### Extrait choisi
"""

• EXORCISME ET DISCERNEMENT (résumé d'une conférence donnée par le père Gabriel Amorth, publié dans "L'Echo de Marie Reine de la Paix" en décembre 2000)

    Au cours d'une conférence, don Gabriel Amorth, l'exorciste bien connu du Vatican, nous a entretenus d'une question très importante pour la vie des chrétiens, surtout en ce temps où lumière et ténèbres s'affrontent de manière évidente. Le thème abordé "Exorcisme et discernement" peut être synthétisé en trois points.
        
    1-L'EXISTENCE DU DEMON
        
    Avant tout, il faut cadrer le problème de l'existence du démon, mis en discussion par bon nombre de théologiens rationalistes, qui voudraient interpréter satan seulement comme un mythe ou un symbole du mal en général. A ces savants, nous rappelons l'enseignement du Catéchisme de l'Eglise Catholique : quand, à la fin du "Notre Père" nous disons "mais délivre-nous du mal", par "mal" s'entend la personne du Malin, non le mal en général (CEC n°2851). Le pape Paul VI dit, relativement au diable : Satan est un agent pervers et de perversion… ce n'est pas seulement un démon, mais une terrible pluralité. Donc, satan est une personne, et même une pluralité de personnes; il comprend tous les anges qui, ayant refusé d'obéir à Dieu, sont devenus des démons, c'est-à-dire rebelles et maudits. A l'appui de cette doctrine de l'Eglise, il est opportun de rechercher dans la Bible quelques passages d'où émerge que l'existence de satan est clairement révélée dans l'Ecriture; en outre, on peut comprendre que parler du démon signifie parler indirectement du Christ, puisque la Bible affirme que Jésus est le Sauveur, venu nous libérer du pouvoir du Malin. "Satan est libre, intelligent et doté d'esprit d'initiative".

"""

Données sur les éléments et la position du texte
"""

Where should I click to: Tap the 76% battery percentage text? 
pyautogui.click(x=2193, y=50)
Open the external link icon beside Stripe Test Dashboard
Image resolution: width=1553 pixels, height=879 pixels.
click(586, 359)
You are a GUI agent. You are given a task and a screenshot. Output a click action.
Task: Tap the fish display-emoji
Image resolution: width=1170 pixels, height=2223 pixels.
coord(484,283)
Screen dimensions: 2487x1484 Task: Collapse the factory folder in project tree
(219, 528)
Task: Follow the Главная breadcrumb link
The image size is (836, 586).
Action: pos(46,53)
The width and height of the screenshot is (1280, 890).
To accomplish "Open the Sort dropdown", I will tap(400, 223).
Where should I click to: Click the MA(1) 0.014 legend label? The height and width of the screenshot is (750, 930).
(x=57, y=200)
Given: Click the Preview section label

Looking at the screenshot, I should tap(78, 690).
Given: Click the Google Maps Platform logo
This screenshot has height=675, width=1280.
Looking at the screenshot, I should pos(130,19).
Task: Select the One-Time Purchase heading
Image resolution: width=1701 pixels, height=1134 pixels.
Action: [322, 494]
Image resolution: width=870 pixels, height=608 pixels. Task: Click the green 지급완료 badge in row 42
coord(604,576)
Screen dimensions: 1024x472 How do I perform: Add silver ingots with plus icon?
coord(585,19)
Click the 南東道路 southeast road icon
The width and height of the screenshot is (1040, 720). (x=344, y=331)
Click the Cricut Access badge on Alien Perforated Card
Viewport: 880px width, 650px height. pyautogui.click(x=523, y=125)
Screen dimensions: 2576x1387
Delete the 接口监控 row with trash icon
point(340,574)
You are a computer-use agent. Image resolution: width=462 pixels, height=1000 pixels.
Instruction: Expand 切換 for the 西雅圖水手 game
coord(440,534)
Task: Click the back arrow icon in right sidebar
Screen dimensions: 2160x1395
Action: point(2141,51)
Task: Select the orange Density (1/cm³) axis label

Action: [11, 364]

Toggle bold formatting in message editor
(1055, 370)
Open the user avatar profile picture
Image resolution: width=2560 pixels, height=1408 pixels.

"""

### Travail à faire
(1) Transformez l'ensemble des enregistrements en une liste JSON de chaînes, à raison d'une chaîne par ligne, sans les lignes vides.
(2) Poursuivez le texte sur l'exorcisme et le discernement après sa dernière phrase.

### Réponses ci-dessous
(1)
[
  "Where should I click to: Tap the 76% battery percentage text? ",
  "pyautogui.click(x=2193, y=50)",
  "Open the external link icon beside Stripe Test Dashboard",
  "Image resolution: width=1553 pixels, height=879 pixels.",
  "click(586, 359)",
  "You are a GUI agent. You are given a task and a screenshot. Output a click action.",
  "Task: Tap the fish display-emoji",
  "Image resolution: width=1170 pixels, height=2223 pixels.",
  "coord(484,283)",
  "Screen dimensions: 2487x1484 Task: Collapse the factory folder in project tree",
  "(219, 528)",
  "Task: Follow the Главная breadcrumb link",
  "The image size is (836, 586).",
  "Action: pos(46,53)",
  "The width and height of the screenshot is (1280, 890).",
  "To accomplish \"Open the Sort dropdown\", I will tap(400, 223).",
  "Where should I click to: Click the MA(1) 0.014 legend label? The height and width of the screenshot is (750, 930).",
  "(x=57, y=200)",
  "Given: Click the Preview section label",
  "Looking at the screenshot, I should tap(78, 690).",
  "Given: Click the Google Maps Platform logo",
  "This screenshot has height=675, width=1280.",
  "Looking at the screenshot, I should pos(130,19).",
  "Task: Select the One-Time Purchase heading",
  "Image resolution: width=1701 pixels, height=1134 pixels.",
  "Action: [322, 494]",
  "Image resolution: width=870 pixels, height=608 pixels. Task: Click the green 지급완료 badge in row 42",
  "coord(604,576)",
  "Screen dimensions: 1024x472 How do I perform: Add silver ingots with plus icon?",
  "coord(585,19)",
  "Click the 南東道路 southeast road icon",
  "The width and height of the screenshot is (1040, 720). (x=344, y=331)",
  "Click the Cricut Access badge on Alien Perforated Card",
  "Viewport: 880px width, 650px height. pyautogui.click(x=523, y=125)",
  "Screen dimensions: 2576x1387",
  "Delete the 接口监控 row with trash icon",
  "point(340,574)",
  "You are a computer-use agent. Image resolution: width=462 pixels, height=1000 pixels.",
  "Instruction: Expand 切換 for the 西雅圖水手 game",
  "coord(440,534)",
  "Task: Click the back arrow icon in right sidebar",
  "Screen dimensions: 2160x1395",
  "Action: point(2141,51)",
  "Task: Select the orange Density (1/cm³) axis label",
  "Action: [11, 364]",
  "Toggle bold formatting in message editor",
  "(1055, 370)",
  "Open the user avatar profile picture",
  "Image resolution: width=2560 pixels, height=1408 pixels."
]

(2)
        
    2-L'ACTION DU DIABLE
        
    Son activité principale, que nous pouvons définir comme ordinaire, consiste à tenter l'homme au mal, cherchant à le faire s'éloigner de Dieu. C'est pourquoi il ne suffit pas simplement de "croire en Dieu" – ce qui est le propre de 90% de nos contemporains – mais il est nécessaire de faire la volonté de Dieu. "Au cours de mes 45 000 exorcismes – raconte ironiquement don Amorth – je n'ai jamais rencontré un diable qui ne croie pas en Dieu. Croire ne sert à rien; il faut plutôt faire ce que Jésus nous a dit de faire" (cf : Jc 2, 14-20; Mt 7,21). A cette action tentatrice du démon nous sommes tous soumis, et pour toute notre vie, comme cela s'est produit aussi pour Jésus et Marie; c'est pourquoi il est nécessaire de veiller, de fuir les occasions de péché et surtout de prier, car seuls nous perdons la lutte contre satan, tandis que nous en serons vainqueurs si nous nous unissons au Christ dans l'oraison. Il existe aussi une activité extraordinaire du démon, qui consiste en son pouvoir d'occasionner des troubles particuliers, exceptionnels; cela se produit quelquefois par notre propre faute, mais aussi parfois par celle d'autrui. Nous pouvons classifier ces maux selon 4 catégories, bien qu'il n'existe pas un langage commun parmi les exorcistes pour décrire les phénomènes démoniaques.
        
    A1-La possession
    Le diable entre dans le corps humain et se manifeste par des gestes et des paroles. Dans un tel cas, qu'il soit bien clair que satan ne peut jamais se rendre maître de l'âme.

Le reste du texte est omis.